◆ **Requirement**:
Could you output exactly the lines from the one containing "1366x768 pixels. Task: Click" through the end of the records below, and nothing more?

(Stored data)
====================

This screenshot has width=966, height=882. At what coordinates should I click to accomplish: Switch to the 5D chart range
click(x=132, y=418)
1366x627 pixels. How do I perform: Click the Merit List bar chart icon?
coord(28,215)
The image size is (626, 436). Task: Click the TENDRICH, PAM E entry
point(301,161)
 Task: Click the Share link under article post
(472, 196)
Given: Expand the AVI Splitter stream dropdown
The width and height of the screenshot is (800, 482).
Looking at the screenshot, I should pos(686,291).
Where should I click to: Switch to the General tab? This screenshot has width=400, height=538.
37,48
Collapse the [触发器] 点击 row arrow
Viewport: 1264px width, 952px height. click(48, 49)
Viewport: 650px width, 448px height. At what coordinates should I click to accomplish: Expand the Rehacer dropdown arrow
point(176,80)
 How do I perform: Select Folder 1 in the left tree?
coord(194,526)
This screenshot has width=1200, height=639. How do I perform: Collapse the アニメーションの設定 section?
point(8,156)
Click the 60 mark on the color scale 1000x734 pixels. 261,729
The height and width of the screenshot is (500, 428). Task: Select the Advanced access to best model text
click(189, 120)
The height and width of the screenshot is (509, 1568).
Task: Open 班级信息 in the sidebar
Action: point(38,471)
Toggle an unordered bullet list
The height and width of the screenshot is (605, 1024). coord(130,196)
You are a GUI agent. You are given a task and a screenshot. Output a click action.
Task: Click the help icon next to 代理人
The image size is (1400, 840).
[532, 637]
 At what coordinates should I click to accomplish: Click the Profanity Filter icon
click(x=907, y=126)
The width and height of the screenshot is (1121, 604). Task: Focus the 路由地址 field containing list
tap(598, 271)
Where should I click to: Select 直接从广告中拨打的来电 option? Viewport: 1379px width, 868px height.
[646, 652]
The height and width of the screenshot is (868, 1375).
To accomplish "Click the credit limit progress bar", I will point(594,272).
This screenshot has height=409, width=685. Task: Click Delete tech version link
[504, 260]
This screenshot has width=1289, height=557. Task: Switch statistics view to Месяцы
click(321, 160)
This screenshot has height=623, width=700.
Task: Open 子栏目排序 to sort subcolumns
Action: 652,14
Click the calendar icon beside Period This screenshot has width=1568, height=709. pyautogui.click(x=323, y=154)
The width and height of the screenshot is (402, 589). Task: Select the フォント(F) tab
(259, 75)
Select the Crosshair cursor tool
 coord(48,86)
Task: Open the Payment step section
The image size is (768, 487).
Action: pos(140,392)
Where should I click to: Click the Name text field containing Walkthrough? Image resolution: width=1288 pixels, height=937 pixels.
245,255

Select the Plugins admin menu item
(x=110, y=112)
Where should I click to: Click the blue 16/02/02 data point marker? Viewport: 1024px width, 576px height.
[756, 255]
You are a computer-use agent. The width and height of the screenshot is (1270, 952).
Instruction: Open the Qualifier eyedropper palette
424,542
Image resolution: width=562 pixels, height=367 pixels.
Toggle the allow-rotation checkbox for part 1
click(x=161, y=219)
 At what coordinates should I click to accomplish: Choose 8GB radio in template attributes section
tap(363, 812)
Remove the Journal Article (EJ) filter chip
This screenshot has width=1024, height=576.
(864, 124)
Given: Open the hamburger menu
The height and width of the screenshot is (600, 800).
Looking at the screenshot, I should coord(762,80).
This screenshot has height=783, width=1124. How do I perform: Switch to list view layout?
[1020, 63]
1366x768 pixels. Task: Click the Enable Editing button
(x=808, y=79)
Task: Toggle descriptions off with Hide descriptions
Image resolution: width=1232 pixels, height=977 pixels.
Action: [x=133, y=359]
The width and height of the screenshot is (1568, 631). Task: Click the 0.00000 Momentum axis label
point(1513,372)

====================

◆ **Written solution**:
1366x768 pixels. Task: Click the Enable Editing button
(x=808, y=79)
Task: Toggle descriptions off with Hide descriptions
Image resolution: width=1232 pixels, height=977 pixels.
Action: [x=133, y=359]
The width and height of the screenshot is (1568, 631). Task: Click the 0.00000 Momentum axis label
point(1513,372)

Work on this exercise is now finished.